石動惣一とエボルトについて今さら考えてみる。
時間かけて練っていたら、アルカリに先越された感はありますが(笑)。
ニッケルはちょっと別の切り口で。
自分の取り扱いカップリングのわりに、なんか今までちゃんと向き合ってこなかったなあと、クローズ観たあとで思ったんですよね。
なので今さらなんですけど改めて考えてみました。
私は石動惣一とエボルトについて、こういう捉え方をしてますよという話です。
もしかしたら少数派かもしれないけど、こんな風に見てきたファンもいるんだなあと思ってください。
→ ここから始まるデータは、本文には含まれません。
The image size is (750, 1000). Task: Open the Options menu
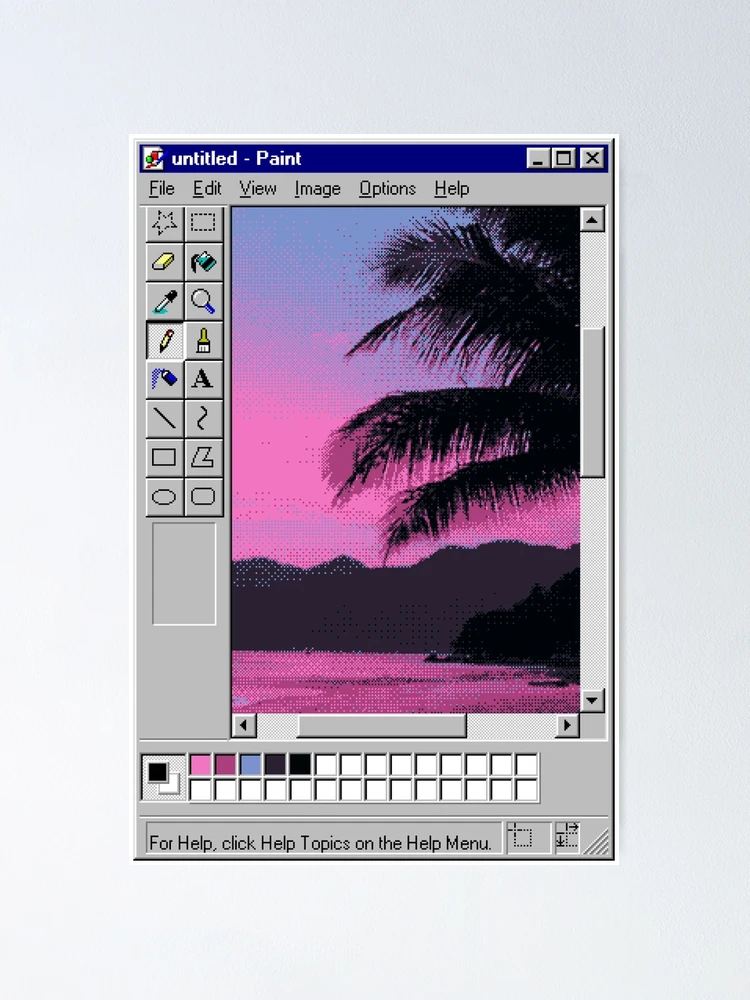point(387,189)
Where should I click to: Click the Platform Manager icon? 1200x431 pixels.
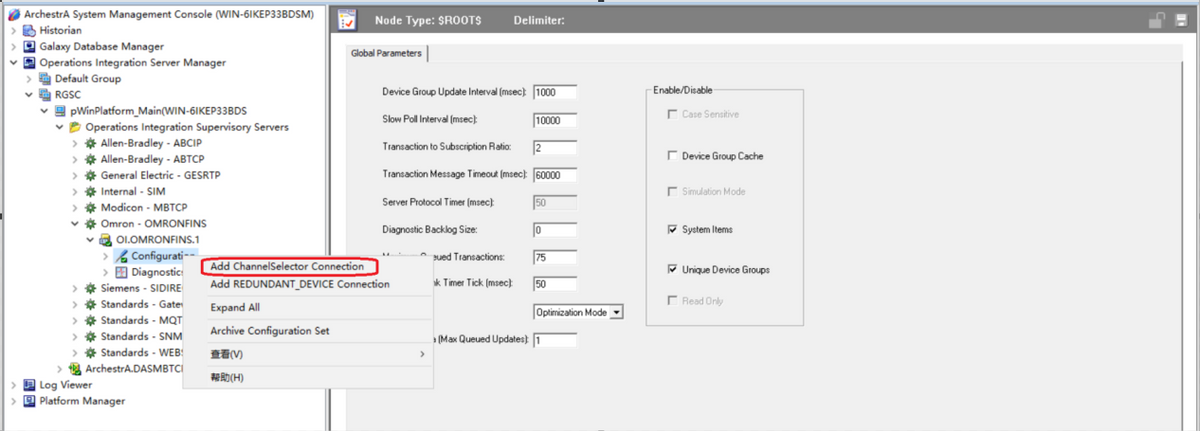[x=30, y=401]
一年通してふり返ると、私が好きだったのは一貫して、地球人の石動惣一でした。
エボルト単体はそうでもない。むしろエボルトは石動惣一を苛んだ憎き悪役という認識。
私がビルド序盤から今までずっと書きつづけてるのは、正義感の強い宇宙飛行士で美空のお父さんで戦兎と仲がよかった石動惣一で、エボルトはどこまでも「許せない敵」だったなと。
明確に石動惣一本人が登場したのは終盤の一瞬なんだけど、あれだけで自分の解釈がそんなにまちがってないと確信(思い込み)できました。
以下、石動惣一とかマスターとかスタークとかエボルトとか呼ばれてる人の総体を便宜上「前川さん」って呼びますが、見た目の話なのでナマとは無関係です。ご了承ください。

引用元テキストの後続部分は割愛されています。